As we waited for housekeeping to arrive with the iron, I wandered back into the bathroom, three or four or a hundred times, trying to suss out how in the fuck this so-called "peek-a-boo" mirror could work. First of all, the absurdly huge marble shower featured ceiling-high frosted glass windows with minimal lighting within the shower itself, so I was skeptical at the degree of silhouette visible unless someone leaves the door wide open while showering. Secondly, the "peek-a-boo" mirror was located in the middle of a gigantic bathroom mirror that ran the entire length of the wall from counter-to-ceiling. If I truly wanted to watch someone shower, wouldn't the mirror suffice? What's more, the placement of the "peek-a-boo" window, dead-center as it was in the mirrored wall, was such that, if anything, it impeded an otherwise perfect view of the shower behind you. You know, by just looking in the mirror.

And of course there was still the small issue of the light, the electrical wiring and the BOSE speaker. We started to wonder if somehow it was shower-activated, but neither of us was willing to hop in there with our clothes on and risk saturation from one of the multiple showerheads.

Rather than alleviate my preoccupation, the woman at the front desk's insane answer only further fueled my obsession. I had to understand this peek-a-boo window. How did it work? Why did it exist? Where did it come from? Who would come up with such an absurd name? Worse yet, my obsession now had a soundtrack courtesy of Siouxsie & the Banshees.

Twenty to forty minutes later, a knock at our door revealed a hotel employee with an iron in one hand and a small container for filling it with water in the other. I thanked him and said, "Can I ask you a question before you go? So, there's this thing in the bathroom, set into the mirror. Can you tell me what it is?"

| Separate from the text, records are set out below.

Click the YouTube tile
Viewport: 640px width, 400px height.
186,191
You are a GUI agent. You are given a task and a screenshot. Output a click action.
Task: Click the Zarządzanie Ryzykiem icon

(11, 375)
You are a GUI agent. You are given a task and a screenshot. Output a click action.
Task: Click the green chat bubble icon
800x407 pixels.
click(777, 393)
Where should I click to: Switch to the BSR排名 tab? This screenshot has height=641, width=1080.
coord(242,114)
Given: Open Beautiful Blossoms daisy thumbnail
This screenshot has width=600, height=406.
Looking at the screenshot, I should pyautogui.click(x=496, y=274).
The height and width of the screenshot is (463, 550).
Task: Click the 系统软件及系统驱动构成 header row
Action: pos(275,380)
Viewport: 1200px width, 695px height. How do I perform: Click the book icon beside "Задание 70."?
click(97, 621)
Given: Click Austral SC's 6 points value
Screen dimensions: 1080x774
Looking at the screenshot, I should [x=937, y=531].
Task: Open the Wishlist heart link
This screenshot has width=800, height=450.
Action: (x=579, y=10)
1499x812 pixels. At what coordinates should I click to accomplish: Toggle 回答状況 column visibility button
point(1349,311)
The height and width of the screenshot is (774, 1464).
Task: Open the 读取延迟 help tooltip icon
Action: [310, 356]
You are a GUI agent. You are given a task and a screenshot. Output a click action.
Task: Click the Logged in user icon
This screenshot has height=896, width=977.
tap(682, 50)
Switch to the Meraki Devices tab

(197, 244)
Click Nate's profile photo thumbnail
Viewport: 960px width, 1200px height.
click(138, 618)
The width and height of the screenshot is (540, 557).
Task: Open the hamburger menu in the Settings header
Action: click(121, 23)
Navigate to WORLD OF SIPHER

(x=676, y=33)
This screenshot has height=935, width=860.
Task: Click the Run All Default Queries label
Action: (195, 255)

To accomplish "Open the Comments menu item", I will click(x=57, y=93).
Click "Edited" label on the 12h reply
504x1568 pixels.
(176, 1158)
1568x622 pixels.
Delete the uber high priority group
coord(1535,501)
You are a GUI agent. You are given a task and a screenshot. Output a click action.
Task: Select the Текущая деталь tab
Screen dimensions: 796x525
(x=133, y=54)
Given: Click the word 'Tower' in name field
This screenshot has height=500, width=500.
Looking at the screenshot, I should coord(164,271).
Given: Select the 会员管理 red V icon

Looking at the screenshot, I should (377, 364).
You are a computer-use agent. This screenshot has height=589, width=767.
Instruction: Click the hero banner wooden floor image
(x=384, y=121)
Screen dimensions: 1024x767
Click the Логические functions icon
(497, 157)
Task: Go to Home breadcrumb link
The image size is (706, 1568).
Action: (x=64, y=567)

He walked in, took one glance and said, "oh, that's a television screen."

...

It turns out that we were simply missing the remote for the small plasma screen set into our bathroom mirror. He searched around to no avail. He grabbed the television remote from the larger plasma in the bedroom and gave it a shot. I was hardly surprised when that failed to work; after all, it barely worked on the TV for which it was designed. When he suggested that he could send up someone from maintenance, I thanked him but pooh-poohed the idea; after all, we were there for just one night and our goal wasn't to spend it watching television on the toilet. I had my answer. I might just be able to sleep.

"Before you leave, can I ask you one more thing? Is there a closet in this room? Because I tried these doors but couldn't get them open."

He then walked directly to the doors D. and I had both tugged furiously on and nonchalantly popped them open. It turns out the latch mechanism at the top was nothing more than a connection that automatically turned on the closet light. It maybe stuck a little, but not enough to justify our failure to open the thing. I looked inside and saw both an ironing board and an iron. Feeling the flush rise to my face, I stammered, "So there was an iron in the room... They, uhh, told me there wasn't."

"Yeah, but you know, you can use that iron or you can use this one that I brought. Whichever you want."

I had the feeling he was treating me like a crazy person. I had called down for an iron even though the room already had one because I had lacked the basic problem-solving abilities required to open a closet door. Then I had required his help to identify a television. He was understandably backing his way slowly to the door. But I wasn't the crazy person. The crazy person was the one who told me that fucking plasma television screen was something called a "peek-a-boo window" that I could use to watch my honey in the shower. The crazy person was the one who told me that there wasn't an iron in the room when every deluxe suite clearly contained an ironing board and iron safely locked away behind a closet door that could only be opened by the one, true king. The crazy person is the woman who made me look like a crazy person.

Then, like a crazy person, I dwelled on these facts for the remainder of our evening.

At least until D.'s shirt was smooth enough that we could go get blotto.